Word for word, please restate the line that contains "Click the orange T1 text label" and all lines after it through the end of the material, minus the pictures.

TASK INPUT Block Start

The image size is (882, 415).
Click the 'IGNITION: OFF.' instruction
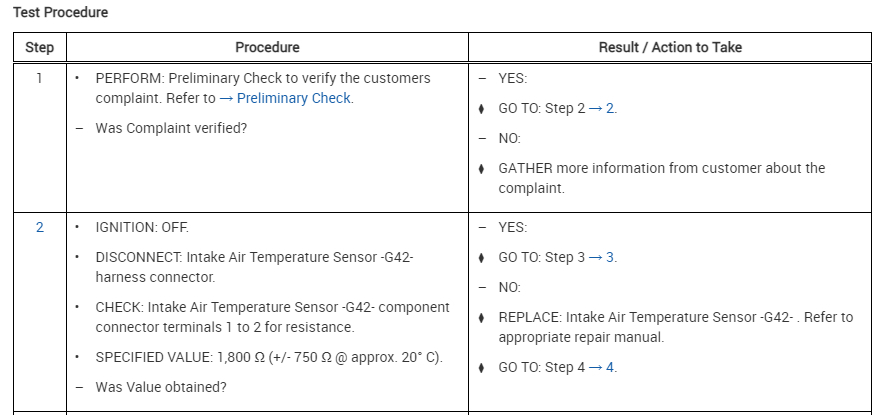142,227
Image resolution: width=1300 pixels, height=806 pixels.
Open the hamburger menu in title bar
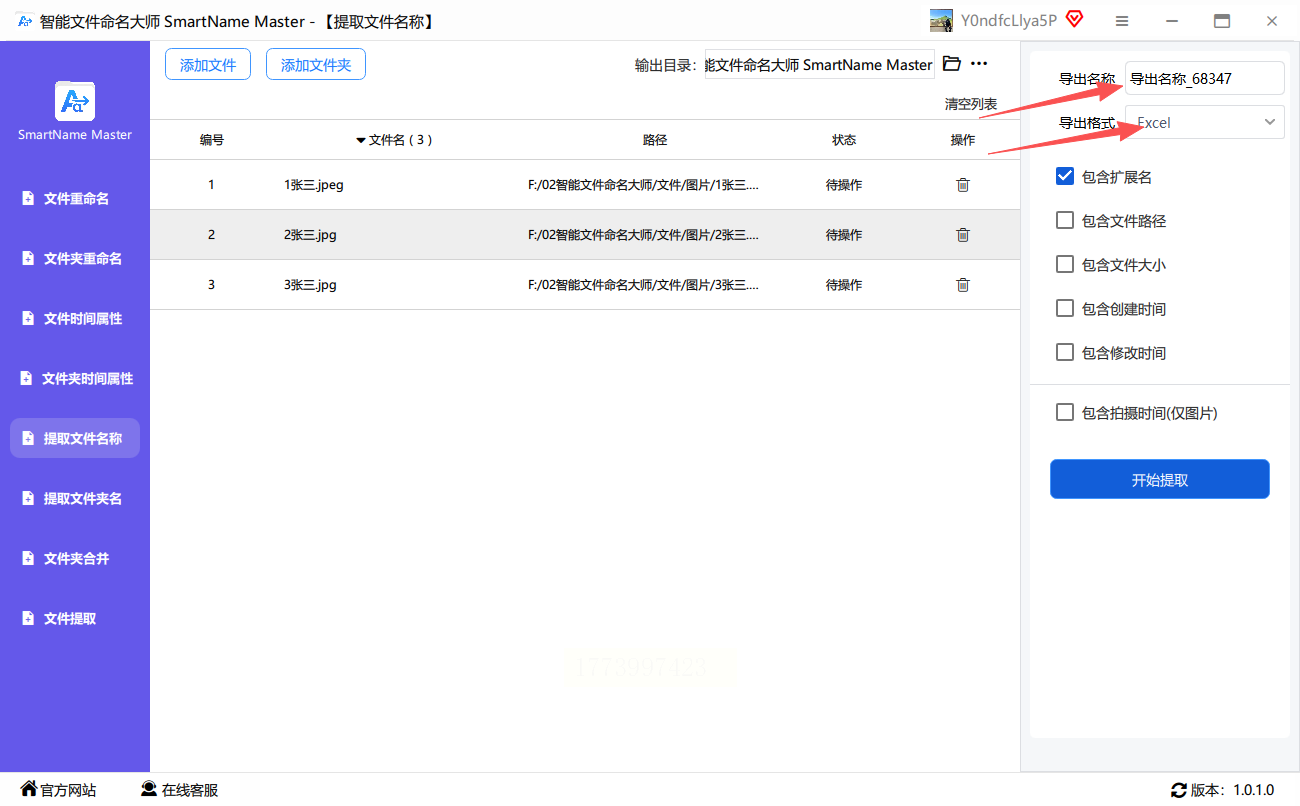click(x=1122, y=21)
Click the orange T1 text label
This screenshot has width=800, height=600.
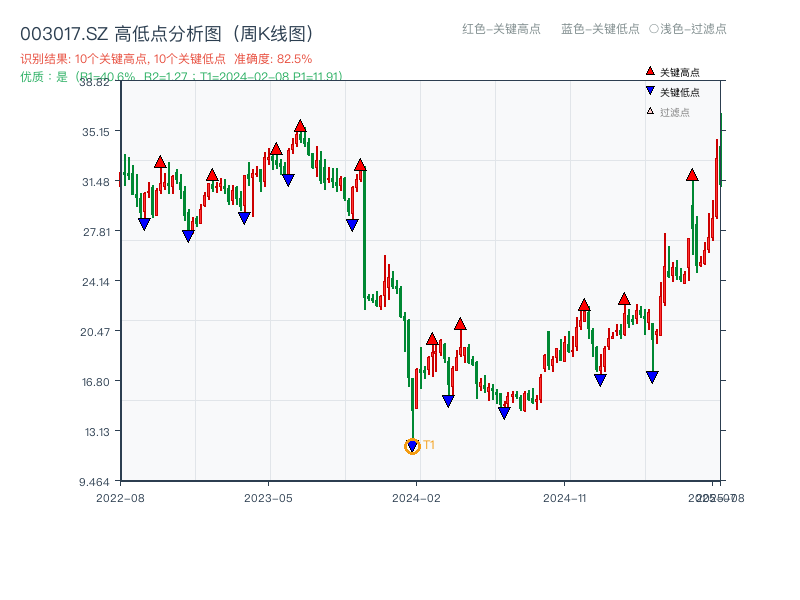[x=429, y=445]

TASK INPUT Block End

THE COMPLETED TASK »
Click the orange T1 text label
This screenshot has width=800, height=600.
[x=429, y=445]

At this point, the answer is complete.